_Aim of the exercise:_ Quote every line of the five records below verbatim, leaving out the pictures.

Element lookup records
********************
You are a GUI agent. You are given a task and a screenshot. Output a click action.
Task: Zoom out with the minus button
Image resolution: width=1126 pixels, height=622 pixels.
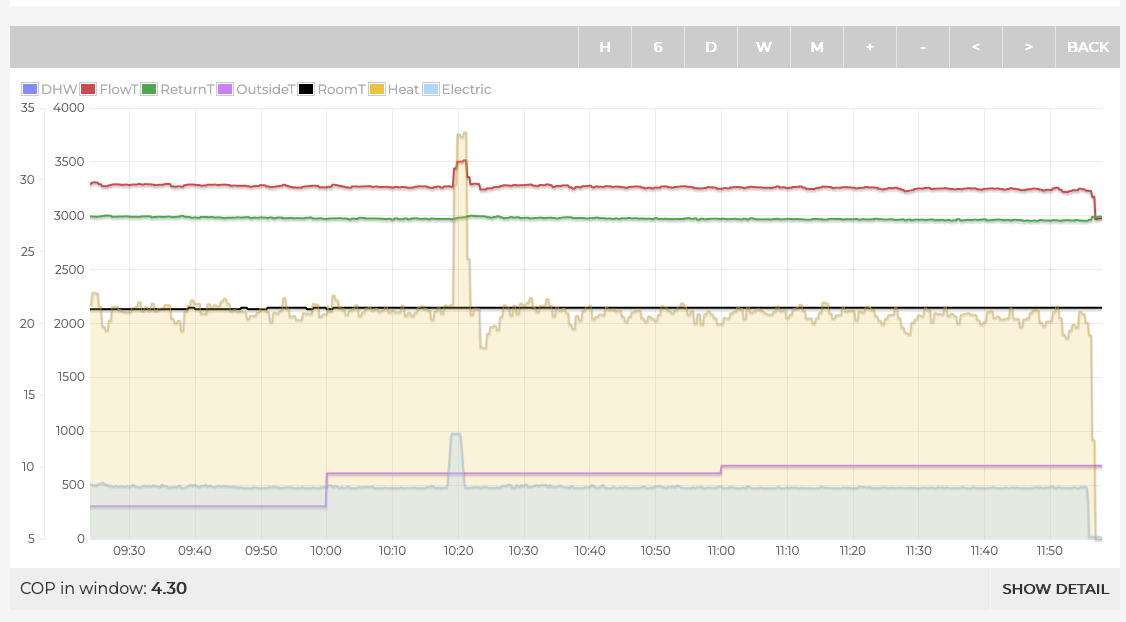point(923,47)
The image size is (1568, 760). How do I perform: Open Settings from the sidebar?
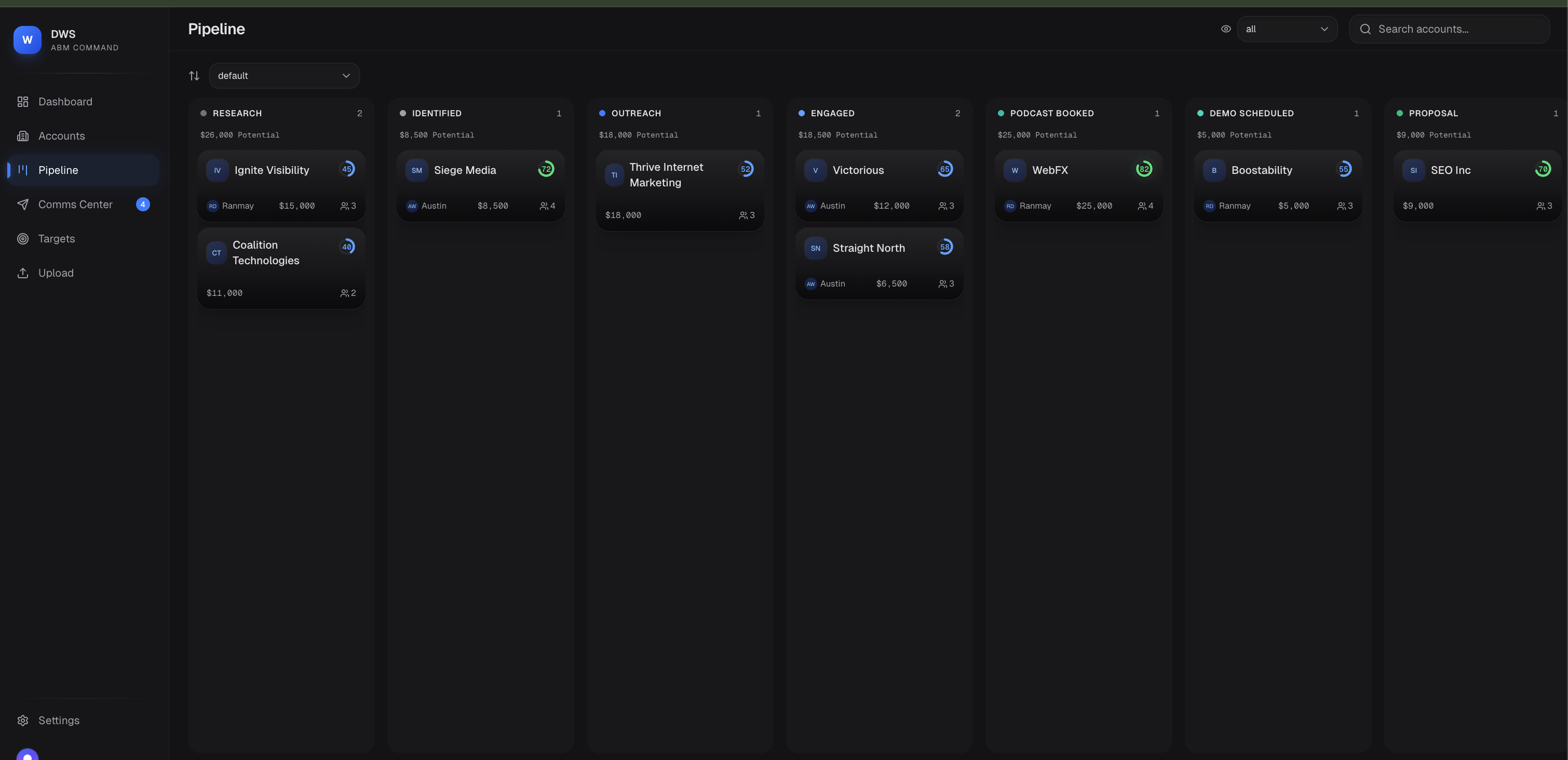[x=59, y=720]
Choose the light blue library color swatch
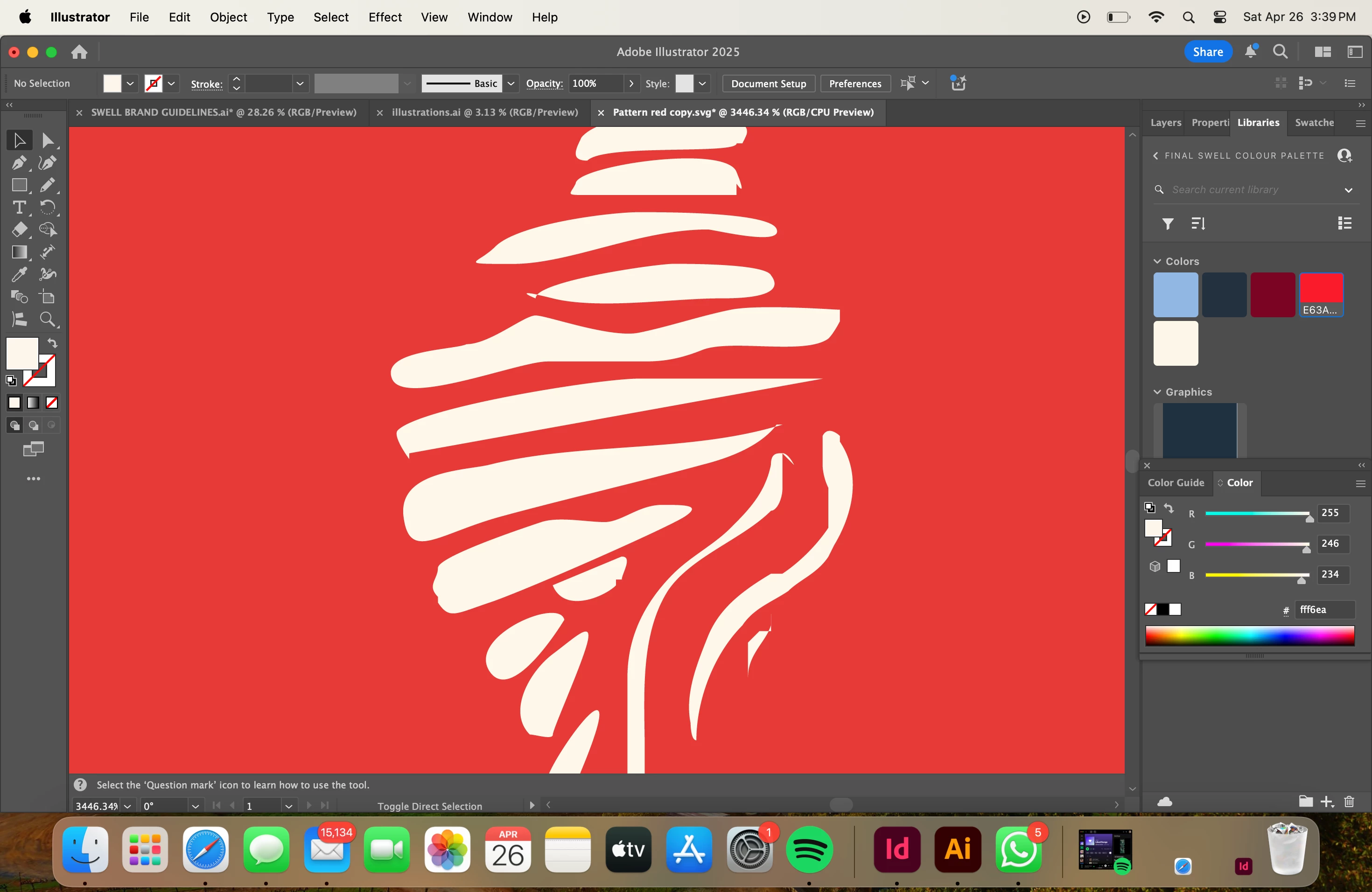The image size is (1372, 892). (1176, 295)
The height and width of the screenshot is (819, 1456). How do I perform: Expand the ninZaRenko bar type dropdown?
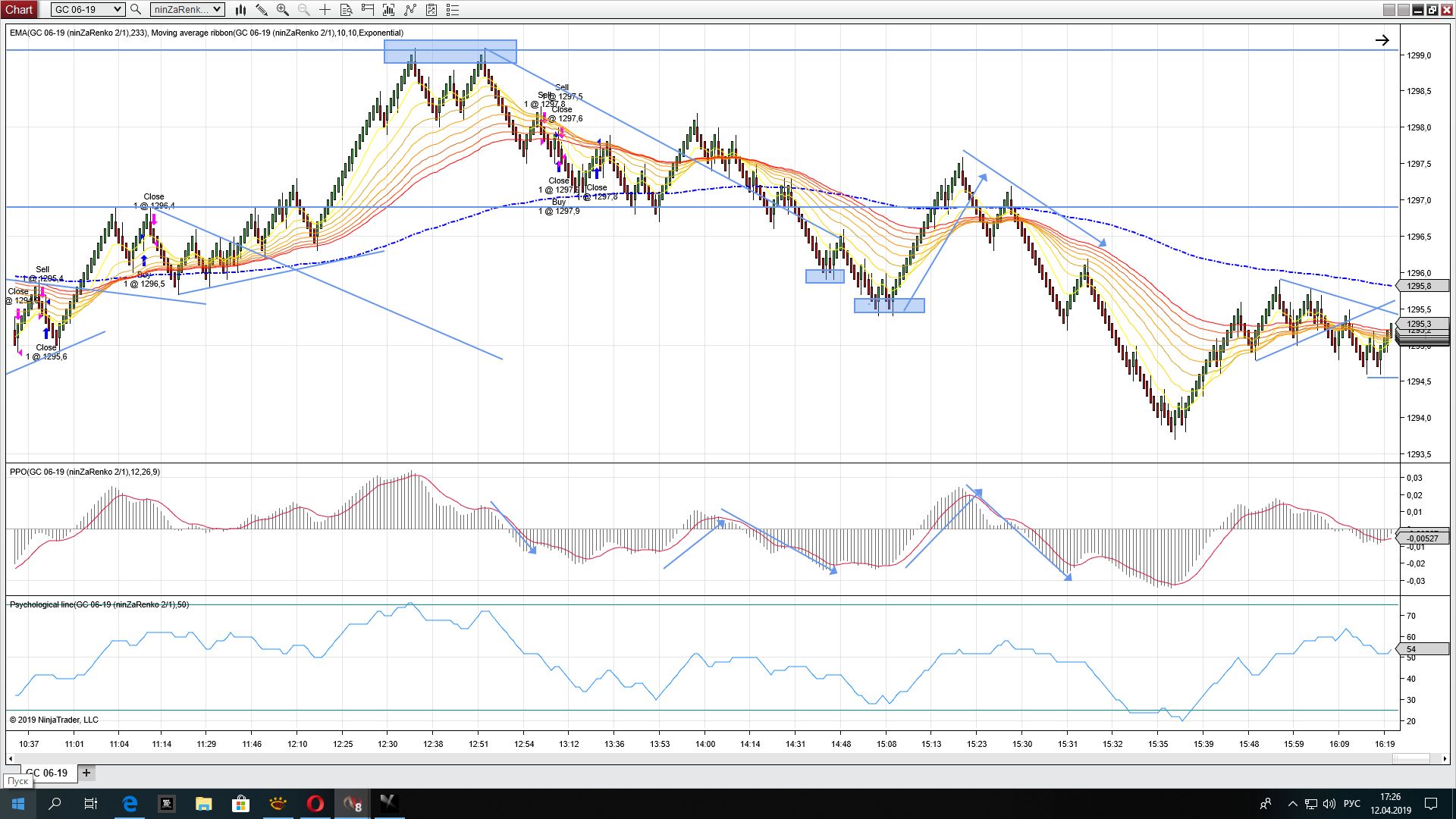click(x=187, y=10)
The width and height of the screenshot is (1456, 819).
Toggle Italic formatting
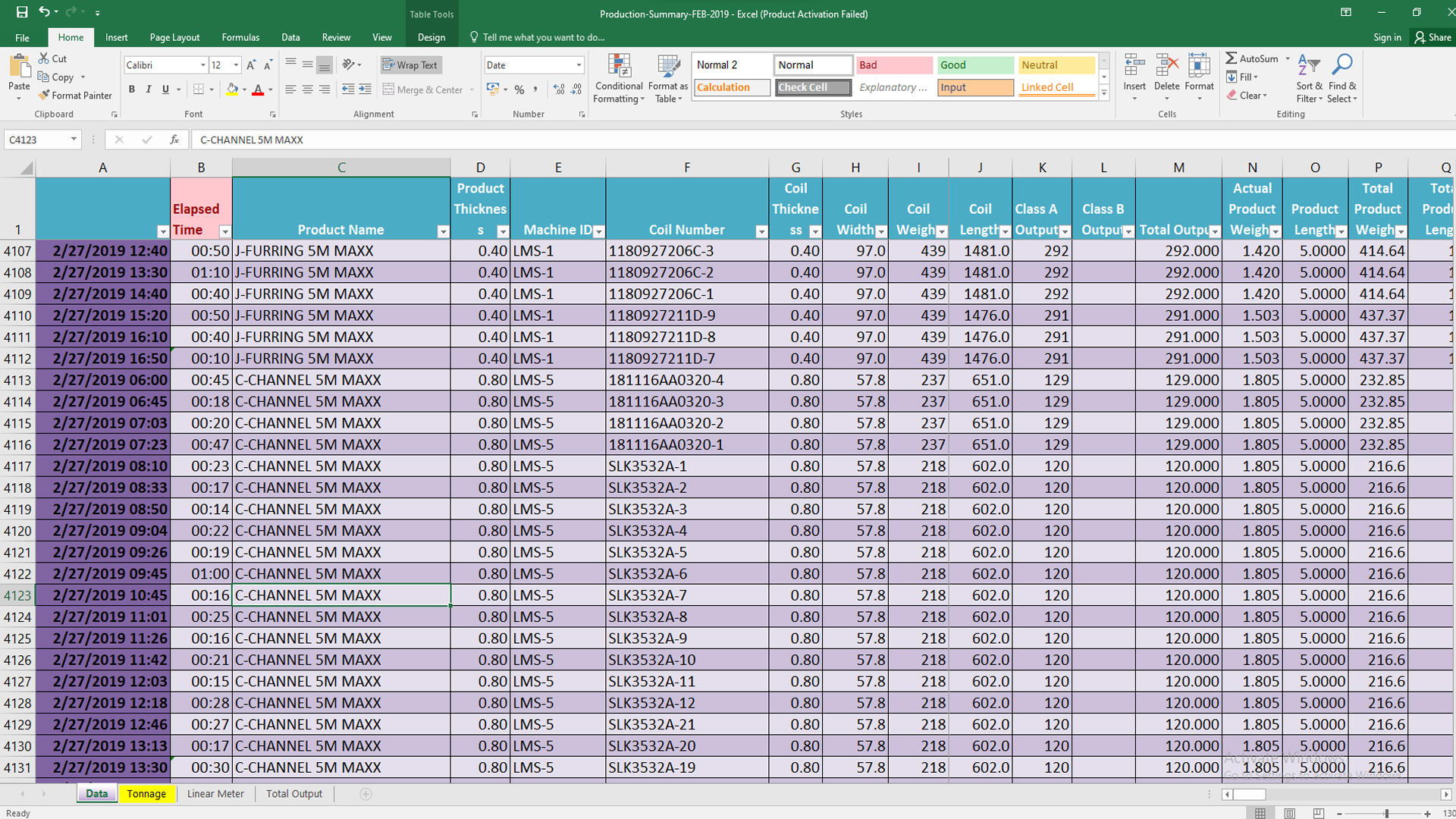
********************
_Correct response:_
You are a GUI agent. You are given a task and a screenshot. Output a click action.
Task: Zoom out with the minus button
Image resolution: width=1126 pixels, height=622 pixels.
point(923,47)
The image size is (1568, 760). How do I perform: Open Settings from the sidebar?
[x=59, y=720]
Choose the light blue library color swatch
The image size is (1372, 892). (1176, 295)
The height and width of the screenshot is (819, 1456). How do I perform: Expand the ninZaRenko bar type dropdown?
click(x=187, y=10)
The width and height of the screenshot is (1456, 819).
Toggle Italic formatting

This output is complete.